Legal ops can accelerate (or assume) low-complexity tasks so that in-house lawyers have more time for strategic focus. Legal ops can report definitive breakdowns of who is doing what work and how. And perhaps most critically, legal ops can bring visibility to the challenges and needs of the legal department, elevating a general counsel’s ability to pursue meaningful changes with confidence.

Legal ops clears the calendar

One out of five in-house counsel hours is now spent on low-complexity, repetitive, or routine tasks, the EY Law report said. Nearly 9 out of 10 legal team leaders said their department spends too much time on such tasks, and nearly half said increasing amounts of this work have negatively affected employee morale.

Compounding the sting for lawyers who have eyes on more mission-critical endeavors is the knowledge that many of these tasks could be accelerated (or even eliminated) by widely available legal tech solutions. 

Although routine tasks such as discovery, contract management, and invoice review require a certain degree of expertise, such legal work no longer needs to be handled entirely by lawyers. Legal ops pros can pick up these duties, freeing lawyers to focus more time on strategic priorities. A lawyer’s time would be better spent on closing a critical merger than providing a second opinion on a contract clause, after all. 

Legal ops identifies value

By surfacing detailed insights and establishing benchmark comparisons among legal matters, vendors, and other factors, legal ops can help a general counsel consistently ensure that the right people are doing the right work at the best possible rate. 

How should time be split among partners, associates and paralegals on this case? Which outside counsel will be most cost-effective for this type of matter? Should the legal team seek out an alternative service provider? 

Legal ops can help evaluate the performance of vendors, enforce cost controls outlined on billing guidelines, and provide the detailed data needed to establish budgets and forecast costs. Such granular data identifies and unearths inefficiencies, bringing a higher degree of transparency to what the legal department does, how, and why. 

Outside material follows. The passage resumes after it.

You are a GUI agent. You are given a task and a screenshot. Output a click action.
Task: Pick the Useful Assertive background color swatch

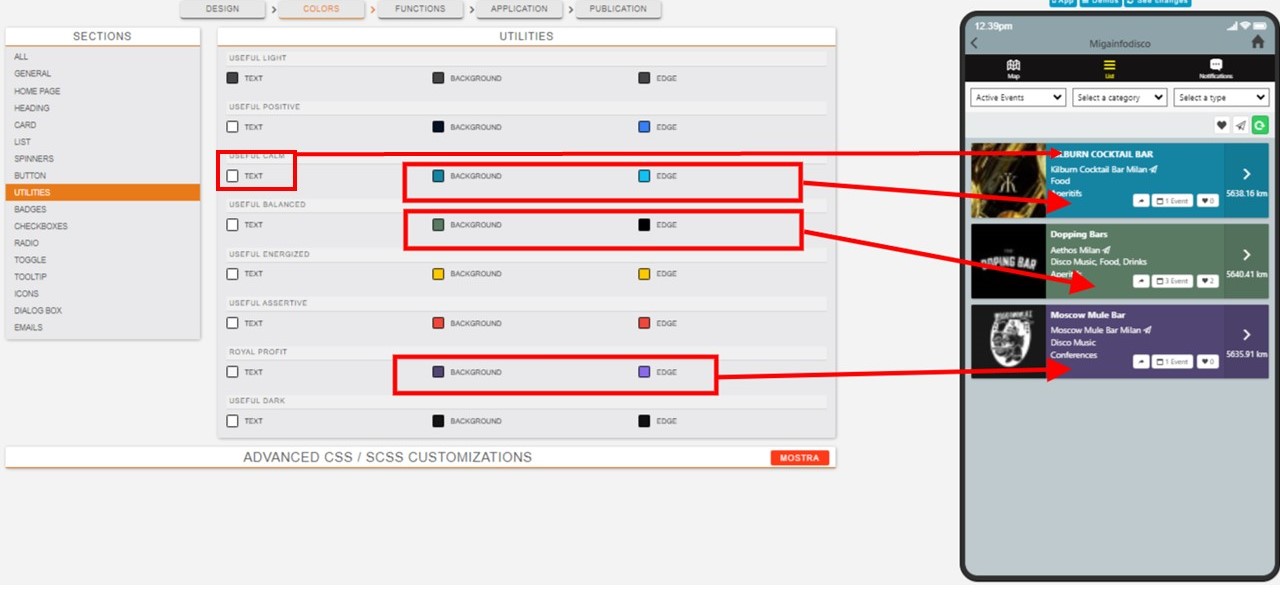[438, 323]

Legal ops makes a business case

As your legal ops team matures, the efficiencies it creates and insights it discovers can help elevate the legal department within the organization as a whole. A general counsel who can illustrate the rationale and underscore the results of the legal services they help deliver can earn a more prominent position at the corporate table.

For years, the legal department was too often considered a “black box” with limited predictability and transparency. What legal ops can help quantitatively show is what works well, what doesn’t, and where resources may be better allocated moving forward. Armed with data, the legal ops team can help the general counsel make a more compelling business case internally for the strategies they believe ought to be pursued.

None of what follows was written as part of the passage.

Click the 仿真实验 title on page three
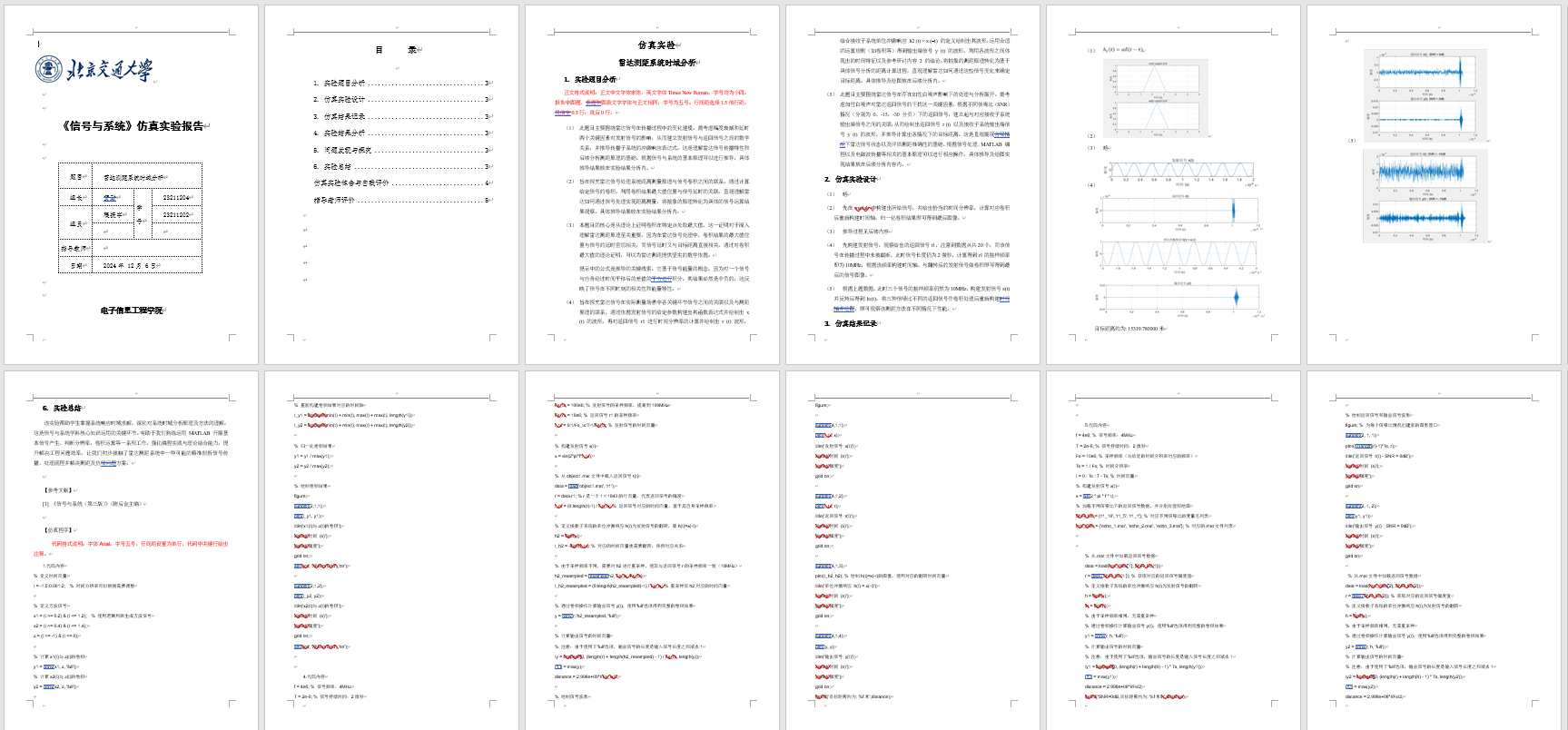This screenshot has height=730, width=1568. (656, 45)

The legal department can become more visible to corporate leadership, in particular the finance team. The departments can work in a much more collaborative way.

What to look for in a legal ops pro

Man and woman in meeting; image by Headway, via Unsplash.com.
Man and woman in meeting; image by Headway, via Unsplash.com.

So what qualifications and skills should you look for in a legal operations professional? A legal background is not necessarily required. The reliance on data analysis makes data scientists and those with sharp analytical skills a good fit. Other good candidates can be management consultants with experience in other complex and compliance-driven departments, such as finance. 

Whichever background, candidates who can spot inefficiencies, recognize opportunities and outline new approaches to the standard ways of doing business can excel. A positive record of change management would also be a point of distinction considering any new hire will implicitly be asked to revise the organization’s status quo.

A growing legal ops team can lead to better decision-making overall for a company. The team can free up lawyers so they can focus on high-value strategic thinking. The team can identify and maximize efficiencies throughout the legal department. Equipped with deep insights into operations, the legal ops team can help elevate the legal team’s position at the corporate table.